§ **WHAT IS EXPECTED**:
Each record must be printed again exactly as it appears.

▬▬▬▬▬▬

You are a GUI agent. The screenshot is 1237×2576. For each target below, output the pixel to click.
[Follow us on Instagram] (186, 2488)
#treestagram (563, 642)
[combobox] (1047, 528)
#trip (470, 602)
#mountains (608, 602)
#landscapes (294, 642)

▬▬▬▬▬▬

§ **ANSWER BELOW**:
You are a GUI agent. The screenshot is 1237×2576. For each target below, output the pixel to click.
[Follow us on Instagram] (186, 2488)
#treestagram (563, 642)
[combobox] (1047, 528)
#trip (470, 602)
#mountains (608, 602)
#landscapes (294, 642)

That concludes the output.